Time was lost while the electric tailgate raised out of the way, while the third row was quickly tumbled once he’d located the release handles under the floor.

That luggage cover proved to be Graeme’s nemesis: it’s not obvious what you do with it, is it?” he queried. “You assume you might have to release a clip or something but you just slide it along the channels in the side of the boot.”

Gareth Evans, Deputy Road Test Editor, 2m:30s

Gareth’s competitive streak from the race circuit came to the fore in this challenge, but he clocked a time 39 seconds slower than Kieren’s, it proved to be a case of more haste, less speed.

Although Gareth’s actions were broadly correct, in his quest for pace he actually lost time – pulling the concertinaed rear carpet out to release the third row of seats cost unnecessary seconds.

Like Graeme, Gareth fell foul of the luggage cover, with blood-dribbling consequences: “trying to get the cover out of the recess quickly caused me to pull the spring-loaded end off, cutting my hand – the rest of it seems straightforward when you get to grips with it.”

Percy Lawman, Production Manager, 2m:41s

As well as looking after the gubbins behind Parkers’ website, Pers also assumes the role of chief photographer, meaning he gets to know many cars inside out.

If I was a betting man I’d have placed a fiver on him winning the challenge but it wasn’t to be. Although Pers gradually figured it out, there were a few blind alleys, such as the folded central seat initially being too far forward and wrestling with the rearmost seats.

“It didn’t seem obvious how you could lower the third row with the parcel shelf there,” Pers complained, “but when you pull the carpet back you can see they’ll fold down regardless.”

Adam Binnie, Staff Writer, 3m:17s

Parkers’ newest recruit is quickly gaining experience about how different cars operate but the Picasso’s middle row foxed him.
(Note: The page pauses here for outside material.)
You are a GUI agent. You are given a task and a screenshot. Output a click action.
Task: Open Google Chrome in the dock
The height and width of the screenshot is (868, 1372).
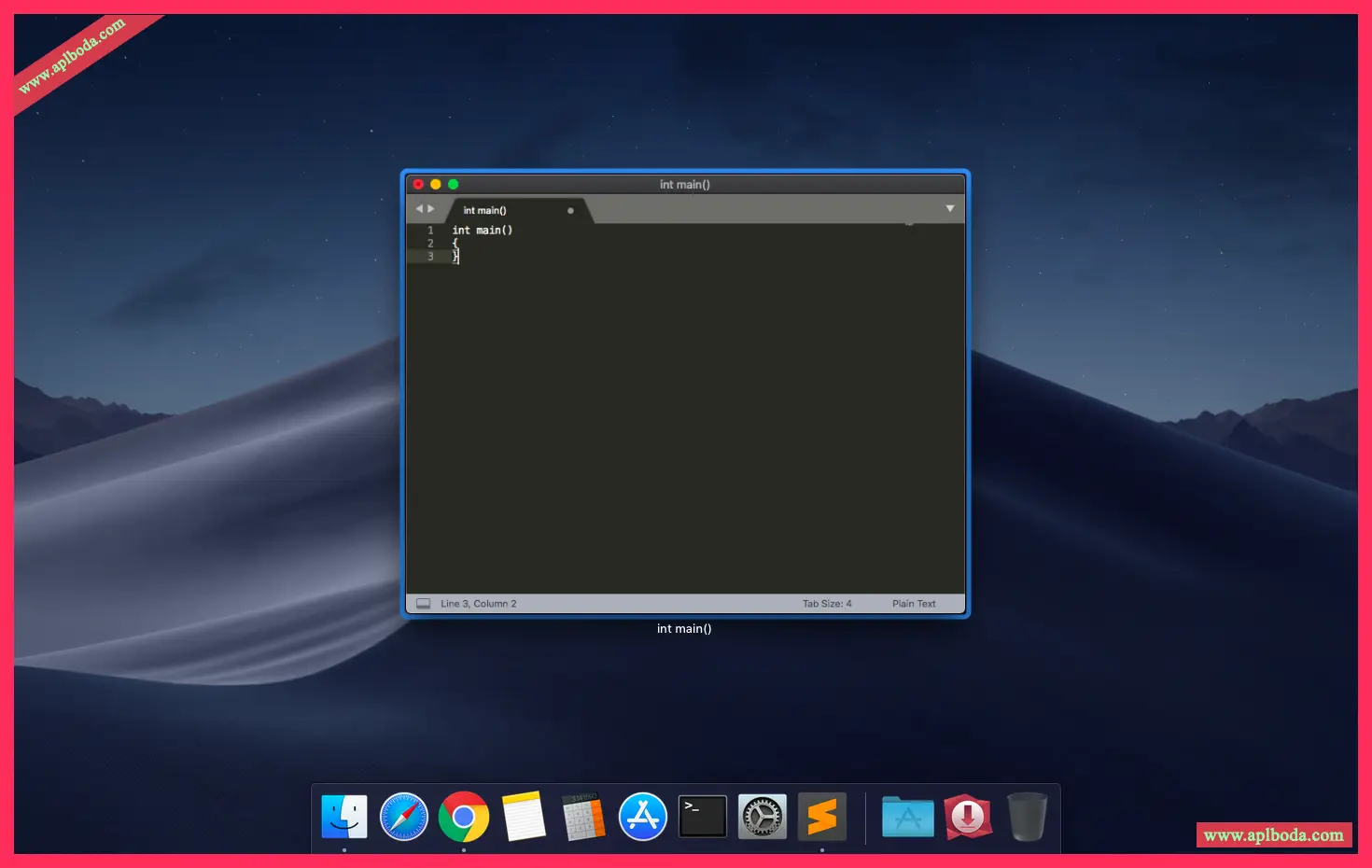[464, 818]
“The levers at the top of the second row seats are immediately noticeable, so you grab them expecting the seat to fold – except it doesn’t, it’s for getting into the third row,” explained Adam.

Once he’d spotted the red straps behind the seats the rest was plain sailing, but it was too late to keep his time sub-three minutes.

Debbie Wood, Senior Staff Writer, 4m:12s

We all have moments where we can’t see the wood for the trees (no pun intended) and for Senior Staffer Debbie, hers was during the challenge.

As with Adam, Debbie lost lots of time trying to lower the middle row of seats by pulling the wrong handles; when she did find the right ones they still didn’t work as she tugged them horizontally instead of vertically.

Oh! That was a nightmare,” conceded Debbie, “now I’ve done it, it all makes sense. Can I have another go?”

Wildcard – Sophie Douglas, Web Editor for Mother & Baby, 1m:59s

Sister title Mother & Baby’s Sophie is a people carrier first timer. Having never driven or poked around inside one, she was our MPV novice. Not that it showed.

Diligently inspecting the Picasso’s interior, Sophie intuitively grabbed all the correct handles first time around, shuffling the load space cover out with ease and ensuring the gap between middle row and boot floor was bridged with the flip-down boards.

The result of her methodological display was the second fastest time. “I’m pleased with that,” beamed Sophie, “I reckon I could do it in less than a minute if I tried that again.”

Sophie’s experience was arguably the most telling, because the whole seat-flattening process came so instinctively to her.

Perhaps the test team’s exposure to so many different cars’ nuances prevented the Picasso’s workings from being so obvious. It’s something I’ll revisit with other people carrier newbies in the coming months.